How to propagate a signal to child processes from a Bash script

Suppose we write a script which spawns one or more long running processes; if said script receives a signal such as SIGINT or SIGTERM, we probably want its children to be terminated too (normally when the parent dies, the children survives). We may also want to perform some cleanup tasks before the script itself exits. To be able to reach our goal, we must first learn about process groups and how to execute a process in background.

In this tutorial you will learn:

  • What is a process group
  • The difference between foreground and background processes
  • How to execute a program in background
  • How to use the shell wait built in to wait for a process executed in background
  • How to terminate child processes when the parent receives a signal

How to propagate a signal to child processes from a Bash script

How to propagate a signal to child processes from a Bash script

Software requirements and conventions used

Software Requirements and Linux Command Line Conventions
Category Requirements, Conventions or Software Version Used
System Distribution independent
Software No specific software needed
Other None
Conventions # – requires given linux commands to be executed with root privileges either directly as a root user or by use of sudo command
$ – requires given linux commands to be executed as a regular non-privileged user

A simple example

Let’s create a very simple script and simulate the launch of a long running process:

#!/bin/bash

trap "echo signal received!" SIGINT

echo "The script pid is $"
sleep 30


The first thing we did in the script was to create a trap to catch SIGINT and print a message when the signal is received. We than made our script print its pid: we can get by expanding the $$ variable. Next, we executed the sleep command to simulate a long running process (30 seconds).

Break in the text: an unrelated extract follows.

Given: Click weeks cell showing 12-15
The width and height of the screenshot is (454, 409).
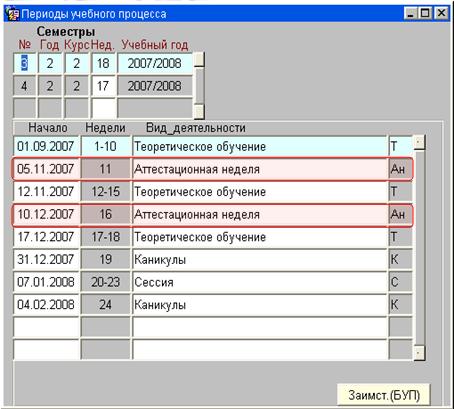Looking at the screenshot, I should point(105,192).
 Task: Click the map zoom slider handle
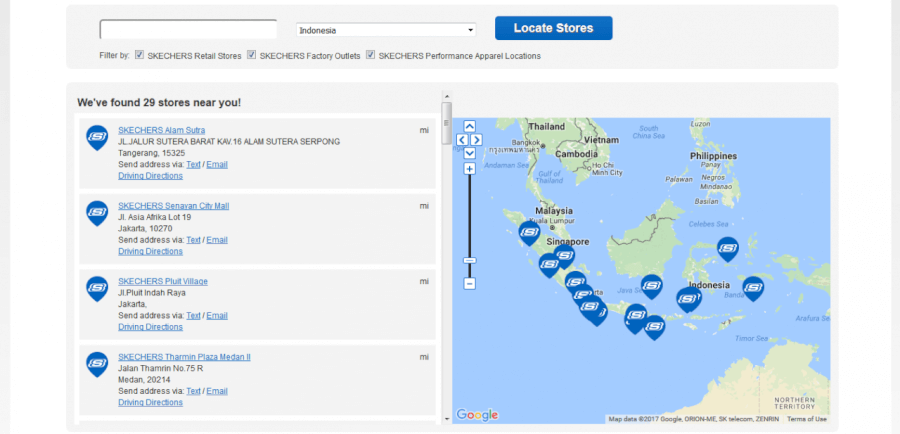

We save the code inside a file (say it is called test.sh), make it executable, and launch it from a terminal emulator. We obtain the following result:

The script pid is 101248

If we are focused on the terminal emulator and press CTRL+C while the script is running, a SIGINT signal is sent and handled by our trap:

The script pid is 101248
^Csignal received!

Although the trap handled the signal as expected, the script was interrupted anyway. Why this happened? Furthermore, if we send a SIGINT signal to the script using the kill command, the result we obtain is quite different: the trap is not immediately executed, and the script goes on until the child process doesn’t exit (after 30 seconds of “sleeping”). Why this difference? Let’s see…

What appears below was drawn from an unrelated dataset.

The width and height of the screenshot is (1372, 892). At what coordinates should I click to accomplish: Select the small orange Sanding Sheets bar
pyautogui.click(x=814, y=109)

Process groups, foreground and background jobs

Before we answer the questions above, we must better grasp the concept of process group.

A process group is a group of processes which share the same pgid (process group id). When a member of a process group creates a child process, that process becomes a member of the same process group. Each process group have a leader; we can easily recognize it because its pid and the pgid are the same.

We can visualize pid and pgid of running processes using the ps command. The output of the command can be customized so that only the fields we are interested in are displayed: in this case CMD, PID and PGID. We do this by using the -o option, providing a comma-separated list of fields as argument:

$ ps -a -o pid,pgid,cmd

If we run the command while our script is running the relevant part of the output we obtain is the following:

   PID    PGID CMD
298349  298349 /bin/bash ./test.sh
298350  298349 sleep 30

We can clearly see two processes: the pid of the first one is 298349, same as its pgid: this is the process group leader. It was created when we launched the script as you can see in the CMD column.

This main process launched a child process with the command sleep 30: as expected the two processes are in the same process group.

When we pressed CTRL-C while focusing on the terminal from which the script was launched, the signal was not sent only to the parent process, but to the entire process group. Which process group? The foreground process group of the terminal. All processes member of this group are called foreground processes, all the others are called background processes. Here is what the Bash manual has to say on the matter:

DID YOU KNOW?
To facilitate the implementation of the user interface to job control, the operating system maintains the notion of a current terminal process group ID. Members of this process group (processes whose process group ID is equal to the current terminal process group ID) receive keyboard- generated signals such as SIGINT. These processes are said to be in the foreground. Background processes are those whose process group ID differs from the terminal’s; such processes are immune to keyboard-generated signals.

When we sent the SIGINT signal with the kill command, instead, we targeted only the pid of the parent process; Bash exhibits a specific behavior when a signal is received while it’s waiting for a program to complete: the “trap code” for that signal is not executed until that process has finished. This is why the “signal received” message was displayed only after the sleep command exited.

To replicate what happens when we press CTRL-C in the terminal using the kill command to send the signal, we must target the process group. We can send a signal to a process group by using the negation of the pid of the process leader, so, supposing the pid of the process leader is 298349 (as in the previous example), we would run:

$ kill -2 -298349

Manage signal propagation from inside a script

Now, suppose we launch a long running script from a non interactive shell, and we want said script to manage signal propagation automatically, so that when it receives a signal such as SIGINT or SIGTERM it terminates its potentially long running child, eventually performing some cleanup tasks before exiting. How we can do this?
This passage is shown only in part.